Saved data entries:
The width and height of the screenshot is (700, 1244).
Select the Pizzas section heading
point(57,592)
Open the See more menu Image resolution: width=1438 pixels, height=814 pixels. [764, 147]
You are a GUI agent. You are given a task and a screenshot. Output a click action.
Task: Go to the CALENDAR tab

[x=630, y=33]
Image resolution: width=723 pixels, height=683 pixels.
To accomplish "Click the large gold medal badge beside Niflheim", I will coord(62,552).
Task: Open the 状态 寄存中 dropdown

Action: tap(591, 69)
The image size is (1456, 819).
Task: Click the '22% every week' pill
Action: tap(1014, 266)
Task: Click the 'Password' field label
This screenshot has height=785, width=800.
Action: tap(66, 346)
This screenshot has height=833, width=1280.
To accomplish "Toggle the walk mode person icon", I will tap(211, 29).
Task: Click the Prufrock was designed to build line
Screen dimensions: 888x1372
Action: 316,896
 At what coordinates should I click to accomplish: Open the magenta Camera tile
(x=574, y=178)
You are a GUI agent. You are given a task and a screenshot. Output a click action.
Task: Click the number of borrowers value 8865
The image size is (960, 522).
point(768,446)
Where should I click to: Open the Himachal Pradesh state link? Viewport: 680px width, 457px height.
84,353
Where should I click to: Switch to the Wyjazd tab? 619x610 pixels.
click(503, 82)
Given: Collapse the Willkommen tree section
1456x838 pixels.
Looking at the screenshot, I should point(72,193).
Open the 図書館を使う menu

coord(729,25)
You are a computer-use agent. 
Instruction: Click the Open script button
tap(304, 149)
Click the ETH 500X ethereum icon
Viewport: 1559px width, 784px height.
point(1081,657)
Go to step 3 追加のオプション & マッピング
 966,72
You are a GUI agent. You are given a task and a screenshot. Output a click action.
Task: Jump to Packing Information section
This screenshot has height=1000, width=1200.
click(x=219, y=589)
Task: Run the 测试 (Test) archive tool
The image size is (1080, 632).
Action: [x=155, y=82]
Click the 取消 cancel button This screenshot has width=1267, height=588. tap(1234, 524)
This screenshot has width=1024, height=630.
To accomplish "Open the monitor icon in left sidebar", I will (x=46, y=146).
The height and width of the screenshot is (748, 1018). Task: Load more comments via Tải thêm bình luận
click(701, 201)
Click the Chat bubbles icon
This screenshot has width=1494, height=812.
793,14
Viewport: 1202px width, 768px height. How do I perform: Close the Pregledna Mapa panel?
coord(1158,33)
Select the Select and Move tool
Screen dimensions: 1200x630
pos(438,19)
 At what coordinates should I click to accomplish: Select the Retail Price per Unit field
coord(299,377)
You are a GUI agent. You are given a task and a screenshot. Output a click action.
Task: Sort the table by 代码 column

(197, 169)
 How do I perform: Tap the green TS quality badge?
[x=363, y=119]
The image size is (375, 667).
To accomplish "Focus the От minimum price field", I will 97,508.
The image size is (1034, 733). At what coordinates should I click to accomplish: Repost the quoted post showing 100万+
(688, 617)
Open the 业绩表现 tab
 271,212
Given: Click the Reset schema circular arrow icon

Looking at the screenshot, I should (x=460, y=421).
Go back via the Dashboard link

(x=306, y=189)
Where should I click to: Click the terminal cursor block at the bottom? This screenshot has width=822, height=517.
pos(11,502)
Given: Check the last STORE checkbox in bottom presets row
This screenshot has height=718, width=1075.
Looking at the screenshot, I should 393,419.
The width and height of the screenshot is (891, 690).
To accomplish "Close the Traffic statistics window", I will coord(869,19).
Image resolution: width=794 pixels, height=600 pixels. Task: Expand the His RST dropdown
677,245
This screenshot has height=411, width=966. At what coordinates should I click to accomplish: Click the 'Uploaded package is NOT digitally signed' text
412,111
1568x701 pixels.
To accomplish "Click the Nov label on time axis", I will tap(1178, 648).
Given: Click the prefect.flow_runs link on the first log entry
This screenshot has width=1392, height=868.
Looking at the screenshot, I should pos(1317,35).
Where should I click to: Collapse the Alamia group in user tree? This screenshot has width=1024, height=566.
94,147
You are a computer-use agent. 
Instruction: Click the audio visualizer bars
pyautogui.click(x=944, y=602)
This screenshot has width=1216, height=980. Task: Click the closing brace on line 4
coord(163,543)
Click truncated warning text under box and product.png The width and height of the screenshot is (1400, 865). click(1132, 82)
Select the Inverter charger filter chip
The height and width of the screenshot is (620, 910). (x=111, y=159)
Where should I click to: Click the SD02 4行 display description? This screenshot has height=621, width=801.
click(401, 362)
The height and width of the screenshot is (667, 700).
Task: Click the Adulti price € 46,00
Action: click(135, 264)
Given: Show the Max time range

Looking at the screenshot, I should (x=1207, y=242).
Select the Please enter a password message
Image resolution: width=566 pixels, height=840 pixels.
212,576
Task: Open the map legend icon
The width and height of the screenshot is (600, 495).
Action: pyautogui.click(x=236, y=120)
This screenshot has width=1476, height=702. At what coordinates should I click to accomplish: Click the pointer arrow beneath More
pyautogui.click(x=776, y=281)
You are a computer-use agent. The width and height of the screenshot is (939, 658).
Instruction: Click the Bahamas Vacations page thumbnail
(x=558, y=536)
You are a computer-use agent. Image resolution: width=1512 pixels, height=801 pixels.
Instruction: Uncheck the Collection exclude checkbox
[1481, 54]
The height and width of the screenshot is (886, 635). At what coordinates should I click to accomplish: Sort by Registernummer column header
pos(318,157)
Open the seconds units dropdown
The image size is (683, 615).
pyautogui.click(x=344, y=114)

▶ [Prompt]:
Output the lines of the records above exactly as they appear, from the line containing "Where should I click to: Click the terminal" through the line containing "You are a computer-use agent. The".

▶ [Reply to the exercise]:
Where should I click to: Click the terminal cursor block at the bottom? This screenshot has width=822, height=517.
pos(11,502)
Given: Check the last STORE checkbox in bottom presets row
This screenshot has height=718, width=1075.
Looking at the screenshot, I should 393,419.
The width and height of the screenshot is (891, 690).
To accomplish "Close the Traffic statistics window", I will coord(869,19).
Image resolution: width=794 pixels, height=600 pixels. Task: Expand the His RST dropdown
677,245
This screenshot has height=411, width=966. At what coordinates should I click to accomplish: Click the 'Uploaded package is NOT digitally signed' text
412,111
1568x701 pixels.
To accomplish "Click the Nov label on time axis", I will tap(1178, 648).
Given: Click the prefect.flow_runs link on the first log entry
This screenshot has width=1392, height=868.
Looking at the screenshot, I should pos(1317,35).
Where should I click to: Collapse the Alamia group in user tree? This screenshot has width=1024, height=566.
94,147
You are a computer-use agent. 
Instruction: Click the audio visualizer bars
pyautogui.click(x=944, y=602)
This screenshot has width=1216, height=980. Task: Click the closing brace on line 4
coord(163,543)
Click truncated warning text under box and product.png The width and height of the screenshot is (1400, 865). click(1132, 82)
Select the Inverter charger filter chip
The height and width of the screenshot is (620, 910). (x=111, y=159)
Where should I click to: Click the SD02 4行 display description? This screenshot has height=621, width=801.
click(401, 362)
The height and width of the screenshot is (667, 700).
Task: Click the Adulti price € 46,00
Action: click(135, 264)
Given: Show the Max time range

Looking at the screenshot, I should (x=1207, y=242).
Select the Please enter a password message
Image resolution: width=566 pixels, height=840 pixels.
212,576
Task: Open the map legend icon
The width and height of the screenshot is (600, 495).
Action: pyautogui.click(x=236, y=120)
This screenshot has width=1476, height=702. At what coordinates should I click to accomplish: Click the pointer arrow beneath More
pyautogui.click(x=776, y=281)
You are a computer-use agent. The width and height of the screenshot is (939, 658).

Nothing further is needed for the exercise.